ZOE, I agree with the increase in Bolus decrease in Basal. The other thing worth trying that I have had great luck with is using Metformin. I have used for years and now my wife has also started on it and it helps decrease the spike - I am usually less than 120 and nearly always less than 150 after a 35 carb meal.

I am curious about the symlin. I listened to a JDRF video yesterday nd they are sponsoring a project to blend symlin with insulin - they claim it looks promising. Keep us posted on how it goes

I have to respectfully disagree with dickengel about GI. I have found that there is little difference between low or high-GI foods for me. What matters more is the total amount of carb. Maybe I have some special ‘get out of jail’ card for croissants but I usually have very respectable numbers after croissants. Wholegrain bread however spikes me crazily.
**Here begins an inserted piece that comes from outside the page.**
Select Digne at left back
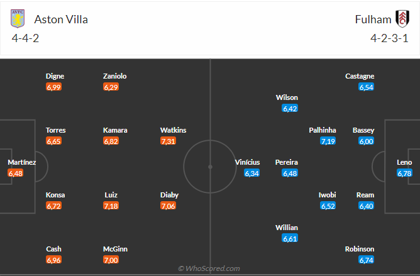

Sarah, at the moment I might have an unrelated medical reason for needing to avoid post meal spikes. I have been working my butt off and pleasingly, have had a few days of almost perfect blood sugars, with almost no spikes. I have been able to do it by only ever eating a maximum of 15g of carb at one go, and keeping all meals small. I don’t know how sustainable this is in the long run but it’s working for now. I am on a poor person’s CGM/pump and am probably oozing residual blood on the keyboard even as I type this lol!

I guess as they say - YMMV - But whole grain bread is not that low in the index - I do (and my wife does too) notice significant different spikes with high vs low glycemic index foods - 15 grams of carbs is kinda low to survive on i will do 35 to 50 generally without a spike of more than 20 to 40 points.